« Il disait que la mort ne diffère en rien de la vie. « Et toi donc, dit quelqu’un, pourquoi ne meurs-tu pas ? » « Parce que ça ne fait aucune différence », dit-il » (I, 35)
Pour Montaigne, cet enseignement, Thalès l’a appris de la Nature elle-même qu’il fait parler ainsi :
« J’appris à Thalès, le premier de voz sages, que le vivre et le mourir était indifférent ; par où, à celuy qui lui demanda pourquoi donc il ne mourait, il répondit très sagement : « Par ce qu’il est indifférent. » (Essais, I, XXIV, Que philosopher, c’est apprendre à mourir)
Ce n’est pas, avant la lettre, la doctrine stoïcienne des indifférents. Pour n’importe quel philosophe du Portique, il y a bel et bien une différence entre passer de vie à trépas : c’est sortir de la scène, une fois le rôle joué.

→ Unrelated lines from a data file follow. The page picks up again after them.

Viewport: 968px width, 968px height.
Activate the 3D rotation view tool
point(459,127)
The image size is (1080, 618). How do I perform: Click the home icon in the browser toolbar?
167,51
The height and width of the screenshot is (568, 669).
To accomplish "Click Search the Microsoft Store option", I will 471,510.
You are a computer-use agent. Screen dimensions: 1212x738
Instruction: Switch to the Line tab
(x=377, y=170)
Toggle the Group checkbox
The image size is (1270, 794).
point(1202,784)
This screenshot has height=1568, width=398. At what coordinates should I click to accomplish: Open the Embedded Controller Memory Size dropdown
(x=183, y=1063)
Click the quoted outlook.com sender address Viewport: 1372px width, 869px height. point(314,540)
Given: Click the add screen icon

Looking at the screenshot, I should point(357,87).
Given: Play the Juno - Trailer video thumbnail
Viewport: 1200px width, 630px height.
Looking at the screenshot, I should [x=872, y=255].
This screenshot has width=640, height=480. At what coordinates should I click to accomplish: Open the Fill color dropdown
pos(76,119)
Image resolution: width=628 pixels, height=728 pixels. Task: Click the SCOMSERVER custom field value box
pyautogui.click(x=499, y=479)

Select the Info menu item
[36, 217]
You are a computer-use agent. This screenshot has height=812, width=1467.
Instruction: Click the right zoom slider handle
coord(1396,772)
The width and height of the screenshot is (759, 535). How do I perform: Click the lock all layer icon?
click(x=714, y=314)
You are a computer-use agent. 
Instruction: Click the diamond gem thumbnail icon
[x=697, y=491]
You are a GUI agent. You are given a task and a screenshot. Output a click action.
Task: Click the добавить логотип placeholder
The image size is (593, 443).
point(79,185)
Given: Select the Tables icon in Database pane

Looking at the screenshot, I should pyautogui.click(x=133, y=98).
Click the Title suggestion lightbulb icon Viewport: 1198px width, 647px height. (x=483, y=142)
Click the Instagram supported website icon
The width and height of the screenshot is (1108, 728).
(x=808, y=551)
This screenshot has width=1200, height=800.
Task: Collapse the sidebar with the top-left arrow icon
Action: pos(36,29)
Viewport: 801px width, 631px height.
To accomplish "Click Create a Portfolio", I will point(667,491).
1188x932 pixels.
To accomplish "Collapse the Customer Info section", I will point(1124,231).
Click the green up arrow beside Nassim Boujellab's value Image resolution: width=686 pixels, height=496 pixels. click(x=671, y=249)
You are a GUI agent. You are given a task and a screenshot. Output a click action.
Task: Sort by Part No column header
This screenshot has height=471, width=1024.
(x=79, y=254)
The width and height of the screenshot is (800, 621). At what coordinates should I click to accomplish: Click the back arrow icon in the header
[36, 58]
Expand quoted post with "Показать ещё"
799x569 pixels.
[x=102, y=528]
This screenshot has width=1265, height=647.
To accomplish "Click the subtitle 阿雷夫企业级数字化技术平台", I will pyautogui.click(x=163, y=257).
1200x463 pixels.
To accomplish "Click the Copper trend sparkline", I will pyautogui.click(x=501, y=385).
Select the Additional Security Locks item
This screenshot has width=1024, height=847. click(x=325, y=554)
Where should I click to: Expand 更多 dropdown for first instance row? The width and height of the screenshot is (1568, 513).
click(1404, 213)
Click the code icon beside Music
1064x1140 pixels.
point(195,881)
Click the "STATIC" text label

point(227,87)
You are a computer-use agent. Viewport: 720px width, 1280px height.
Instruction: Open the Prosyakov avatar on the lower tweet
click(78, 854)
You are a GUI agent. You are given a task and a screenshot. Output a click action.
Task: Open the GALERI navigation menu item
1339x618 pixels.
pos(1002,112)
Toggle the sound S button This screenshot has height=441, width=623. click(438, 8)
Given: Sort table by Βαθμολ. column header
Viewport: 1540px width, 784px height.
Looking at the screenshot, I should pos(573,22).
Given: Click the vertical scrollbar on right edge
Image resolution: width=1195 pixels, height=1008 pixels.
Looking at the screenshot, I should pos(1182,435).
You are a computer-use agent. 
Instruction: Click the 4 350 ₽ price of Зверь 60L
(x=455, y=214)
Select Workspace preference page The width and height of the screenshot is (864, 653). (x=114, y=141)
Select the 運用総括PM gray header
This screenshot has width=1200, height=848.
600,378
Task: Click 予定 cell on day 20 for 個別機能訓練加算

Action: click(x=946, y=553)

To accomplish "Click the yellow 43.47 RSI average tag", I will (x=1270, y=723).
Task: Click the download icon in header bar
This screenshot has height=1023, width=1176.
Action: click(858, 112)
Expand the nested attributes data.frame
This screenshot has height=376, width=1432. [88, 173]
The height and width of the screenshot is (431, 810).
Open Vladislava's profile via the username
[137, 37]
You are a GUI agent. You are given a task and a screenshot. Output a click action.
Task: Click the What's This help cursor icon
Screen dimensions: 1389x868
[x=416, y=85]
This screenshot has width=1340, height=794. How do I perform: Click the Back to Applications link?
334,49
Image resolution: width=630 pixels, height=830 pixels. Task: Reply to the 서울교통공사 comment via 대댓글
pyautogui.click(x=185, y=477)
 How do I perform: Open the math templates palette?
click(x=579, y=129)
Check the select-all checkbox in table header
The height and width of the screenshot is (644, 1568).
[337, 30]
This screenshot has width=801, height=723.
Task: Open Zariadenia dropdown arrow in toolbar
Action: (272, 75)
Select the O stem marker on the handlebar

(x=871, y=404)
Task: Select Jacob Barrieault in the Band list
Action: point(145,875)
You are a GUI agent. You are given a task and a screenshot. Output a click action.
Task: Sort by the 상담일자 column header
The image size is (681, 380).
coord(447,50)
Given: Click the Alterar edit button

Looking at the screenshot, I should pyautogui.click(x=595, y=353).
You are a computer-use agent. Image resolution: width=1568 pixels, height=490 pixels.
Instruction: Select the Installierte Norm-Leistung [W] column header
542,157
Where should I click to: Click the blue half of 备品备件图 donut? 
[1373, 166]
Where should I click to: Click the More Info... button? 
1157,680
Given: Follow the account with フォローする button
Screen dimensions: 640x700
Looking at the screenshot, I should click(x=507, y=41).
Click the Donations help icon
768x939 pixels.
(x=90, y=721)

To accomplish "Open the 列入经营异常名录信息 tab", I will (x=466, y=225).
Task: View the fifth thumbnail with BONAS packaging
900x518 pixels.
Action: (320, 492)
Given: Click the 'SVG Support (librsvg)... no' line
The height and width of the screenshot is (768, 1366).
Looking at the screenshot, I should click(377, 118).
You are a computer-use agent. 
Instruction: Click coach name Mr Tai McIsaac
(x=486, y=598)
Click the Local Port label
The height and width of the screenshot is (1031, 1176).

« Certains disent que ce fut lui également qui le premier prétendit que les âmes étaient immortelles. » (24)
Ce qui éclaire l’indifférence : cela reviendrait en somme à dire que l’âme ne meurt pas à la mort. Mais la réponse que fait Thalès à cet interlocuteur qui veut le prendre en flagrant délit de contradiction met aussi en relief que la vie n’est pas dure à vivre et donc qu’il ne faut pas hâter la mort. Ce n’est pas le climat du Phédon de Platon, où, si le suicide est interdit, la mort est espérée comme délivrance de l’âme et garantie d’une plus complète contemplation du Vrai. J’imagine qu’il associait à l’âme le mouvement du corps :
« Aristote et Hippias disent qu’il attribuait des âmes même aux êtres inanimés, prenant comme indice la pierre magnétique et l’ambre. » (24)
Mais ni Diogène ni aucune autre source ne rapportent quoi que ce soit d’autre sur l’âme vue par Thalès. Je resterai donc sur ma faim.